So why would Dickman need to use Angelides’s photo in the first place? Shouldn’t she, the director of WildCRU, have access to satellite imagery that could better prove her point?
[This is further concerning given that Dickman and other WildCRU members published a paper that they are using to push the narrative that trophy hunting block abandonment leads to habitat degradation despite providing zero evidence for this claim. Why did they not use satellite imagery to back up that claim?]
Dickman hasn’t been the only one sharing Angelides’s photo though.
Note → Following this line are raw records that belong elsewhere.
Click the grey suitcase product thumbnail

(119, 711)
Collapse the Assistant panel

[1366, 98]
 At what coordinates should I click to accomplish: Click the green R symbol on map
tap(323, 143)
Safari Club International has also shared the photo as a prime example of how trophy hunters protect biodiversity (and the line separating researchers from industry continue to blur).
The photo is also conveniently the title photo for this Fieldsports Channel video describing Angelides’s work.
Don’t you just love how they separate ‘People land’ from ‘Hunting land?’
The video includes a conversation with Angelides that is very eye opening. He made it clear that his trophy hunting business protects habitat from poor people that poach wildlife and illegally harvest honey.
Angelides stated that he operates in a game reserve and that “there’s actually not allowed any people into that area.” You know, like a fortress.
When describing the necessity to hunt sustainably, Angelides stated, “I’m in business as an outfitter and I want to stay in business generations, for my son to take over. And so, therefore, you know, I look after what I have. I keep the wilderness as natural as it can be.”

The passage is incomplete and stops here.